Paper Structure (8 sections, 14 equations, 4 figures)

This paper contains 8 sections, 14 equations, 4 figures.

Figures (4)

  • Figure 1: Schema of our hierarchical aggregation. Given network snapshots, we compare the aggregate spreading dynamics of each adjacent pair of snapshots and combine the pair with the lowest induced error, continuing until we reach a desired number of snapshots.
  • Figure 2: Top left: Degree distributions for two snapshots. Top right: ordinary differential equation solutions of the SI dynamics with $\beta =0.12$, $\delta t = 5$ on the temporal and aggregate versions of the snapshots with highlighted error terms. Bottom left: ODE solution difference in number of infected nodes under the temporal and aggregate regimes for varying values of $\beta t$ by varying $t=[0,5]$. Bottom right: Ranking of $\xi_{1,2}$ for snapshots 1 and 2 for increasing values of $\beta\delta_t$ compared against the integrated area between solutions.
  • Figure 3: Compression of a series of 50 synthetic network snapshots (detailed in appendix supplementary_material), showing the SI dynamics with $\beta=0.0017$. Top: we use our algorithm to compress the network history to $6$ snapshots of varying lengths, with boundaries shown by the orange dashed lines.

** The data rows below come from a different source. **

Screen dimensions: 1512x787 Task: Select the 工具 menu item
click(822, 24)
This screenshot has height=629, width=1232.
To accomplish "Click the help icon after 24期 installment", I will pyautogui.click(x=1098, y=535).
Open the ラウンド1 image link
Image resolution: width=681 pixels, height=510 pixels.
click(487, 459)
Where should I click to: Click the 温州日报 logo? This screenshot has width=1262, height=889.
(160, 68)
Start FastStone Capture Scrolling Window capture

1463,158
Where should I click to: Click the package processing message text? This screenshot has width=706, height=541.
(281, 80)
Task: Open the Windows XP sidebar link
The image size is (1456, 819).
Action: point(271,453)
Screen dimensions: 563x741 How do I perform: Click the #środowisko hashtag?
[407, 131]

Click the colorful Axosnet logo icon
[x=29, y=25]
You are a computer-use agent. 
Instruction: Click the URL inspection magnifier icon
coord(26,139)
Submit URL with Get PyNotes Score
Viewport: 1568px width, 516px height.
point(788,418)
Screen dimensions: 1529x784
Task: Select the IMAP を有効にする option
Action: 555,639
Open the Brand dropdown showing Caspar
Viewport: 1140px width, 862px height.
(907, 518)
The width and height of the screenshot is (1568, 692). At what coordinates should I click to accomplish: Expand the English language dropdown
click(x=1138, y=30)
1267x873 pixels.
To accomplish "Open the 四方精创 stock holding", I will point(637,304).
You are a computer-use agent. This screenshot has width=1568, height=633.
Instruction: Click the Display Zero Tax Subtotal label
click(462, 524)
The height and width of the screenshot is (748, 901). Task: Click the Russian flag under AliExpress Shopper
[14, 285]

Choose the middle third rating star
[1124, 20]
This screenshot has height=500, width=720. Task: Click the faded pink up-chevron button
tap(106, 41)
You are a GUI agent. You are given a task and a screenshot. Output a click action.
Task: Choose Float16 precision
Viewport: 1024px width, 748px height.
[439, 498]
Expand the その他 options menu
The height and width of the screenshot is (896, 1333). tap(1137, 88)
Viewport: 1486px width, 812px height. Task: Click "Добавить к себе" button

We compare with the SI dynamics using even-width aggregation into $6$ windows of fixed length (blue dashed lines). The snapshots produced by our algorithm give SI dynamics closer to that on the full temporal network (gray). Middle: normalized distance from the temporal curve over time for each solution, $d_{\textrm{ALG}}$ for the algorithmic solution, and $d_\textrm{EVEN}$ for the even-width solution. Bottom: the vertical axis shows the shaded area from the middle panel as a function of number of aggregated snapshots, normalized by the error induced by aggregating the entire history into a single static network, measuring the error induced by aggregation as a fraction of the worst-case scenario. Generally, our algorithm results in almost ten times less error than even temporal split.
  • Figure 4: Application to empirical temporal network data. Top: the error measure $\xi_{S(t), S(t+1)}$ computed for consecutive snapshot pairs at 3 different levels of pre-aggregation on a hospital contact network vanhems_estimating_2013. The hospital contact data contains contacts for approximately $9,000$ unique timestamps. We pre-aggregate by evenly coarse-graining the data to 4,000, 1,000 and 200 snapshots. Pre-aggregation of the data into small static snapshots does not affect the overall quality of our compression supplementary_material. Middle: The error of the SI process solutions, relative to the error induced by aggregating the entire history as a single static network (full error), as a function of resulting number of aggregated snapshots. The red star shows the error induced by the MDL optimal compression, which consists of 23 snapshots for this data. The vertical axis of the inset shows the ratio of compression achieved at a given error level by our algorithm versus even-width aggregation in orange markers, and versus MDL in a red star. E.g., our algorithm can compress the data to 18 snapshots while maintaining lower error than 30 even snapshots, leading to a 30/18 ($\sim 1.7$) compression ratio. Bottom: Summary of the inset of the middle panel across other datasets Genois2018fournet2014Isella:2011qo showing the distribution of compression ratios. Our algorithm can be expected to further compress the number of snapshots by 50 to 100%. Importantly, it always outperforms MDL compression, although the two approaches can reach very similar outputs, for example on the conference dataset.